[Collected data]
☆ ☆ ☆ ☆

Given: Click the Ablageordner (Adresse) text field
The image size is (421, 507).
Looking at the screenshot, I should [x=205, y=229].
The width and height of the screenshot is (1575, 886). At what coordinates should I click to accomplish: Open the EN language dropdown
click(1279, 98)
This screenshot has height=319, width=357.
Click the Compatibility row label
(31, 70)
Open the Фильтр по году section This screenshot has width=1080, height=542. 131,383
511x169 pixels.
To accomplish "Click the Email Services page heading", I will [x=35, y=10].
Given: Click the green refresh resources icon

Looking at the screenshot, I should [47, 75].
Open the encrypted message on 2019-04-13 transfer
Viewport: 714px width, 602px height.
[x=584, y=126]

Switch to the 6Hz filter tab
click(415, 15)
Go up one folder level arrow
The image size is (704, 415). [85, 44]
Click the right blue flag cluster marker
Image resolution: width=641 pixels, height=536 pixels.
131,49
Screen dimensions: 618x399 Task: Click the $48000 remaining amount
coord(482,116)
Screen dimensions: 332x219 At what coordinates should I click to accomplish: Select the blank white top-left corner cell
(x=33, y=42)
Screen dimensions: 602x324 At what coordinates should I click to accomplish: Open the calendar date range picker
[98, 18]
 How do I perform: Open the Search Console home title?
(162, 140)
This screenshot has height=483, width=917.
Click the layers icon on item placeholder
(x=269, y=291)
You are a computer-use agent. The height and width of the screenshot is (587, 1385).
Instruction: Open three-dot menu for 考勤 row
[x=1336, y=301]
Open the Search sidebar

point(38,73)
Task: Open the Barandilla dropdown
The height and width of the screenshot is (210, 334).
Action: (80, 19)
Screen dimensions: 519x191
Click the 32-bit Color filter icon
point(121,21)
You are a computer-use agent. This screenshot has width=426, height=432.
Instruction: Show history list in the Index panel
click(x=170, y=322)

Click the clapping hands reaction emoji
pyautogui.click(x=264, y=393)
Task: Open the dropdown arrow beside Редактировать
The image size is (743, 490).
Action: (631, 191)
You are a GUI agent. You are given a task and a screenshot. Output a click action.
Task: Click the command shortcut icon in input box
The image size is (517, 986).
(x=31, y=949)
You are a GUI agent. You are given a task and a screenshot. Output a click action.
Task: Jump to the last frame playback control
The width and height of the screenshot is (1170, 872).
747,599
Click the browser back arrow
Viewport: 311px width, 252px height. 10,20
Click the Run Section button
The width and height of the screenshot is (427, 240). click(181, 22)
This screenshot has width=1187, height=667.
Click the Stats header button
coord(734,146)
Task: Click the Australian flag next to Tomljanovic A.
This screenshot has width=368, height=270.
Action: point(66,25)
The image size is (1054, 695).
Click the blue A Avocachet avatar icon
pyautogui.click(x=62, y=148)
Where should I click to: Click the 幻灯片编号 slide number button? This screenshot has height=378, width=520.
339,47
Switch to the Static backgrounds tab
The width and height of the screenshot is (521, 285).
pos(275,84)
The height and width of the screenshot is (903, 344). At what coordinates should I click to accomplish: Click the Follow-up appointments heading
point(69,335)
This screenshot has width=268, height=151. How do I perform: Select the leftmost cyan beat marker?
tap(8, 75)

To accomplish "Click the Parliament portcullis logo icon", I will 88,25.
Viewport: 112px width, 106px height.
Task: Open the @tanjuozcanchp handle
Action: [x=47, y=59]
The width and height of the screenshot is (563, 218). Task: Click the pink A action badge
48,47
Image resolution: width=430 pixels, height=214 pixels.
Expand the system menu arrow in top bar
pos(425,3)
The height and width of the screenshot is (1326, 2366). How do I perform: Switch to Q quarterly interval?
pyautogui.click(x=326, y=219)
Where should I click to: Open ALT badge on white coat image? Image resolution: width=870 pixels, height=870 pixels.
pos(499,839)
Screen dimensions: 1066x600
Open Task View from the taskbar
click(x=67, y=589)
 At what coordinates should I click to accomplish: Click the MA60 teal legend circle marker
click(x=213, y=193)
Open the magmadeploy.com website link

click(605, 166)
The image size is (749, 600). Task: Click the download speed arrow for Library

☆ ☆ ☆ ☆

TASK GOAL: A single number is the whole answer: please count how many lines of the records above include the string "flag".

RESPONSE BELOW: 2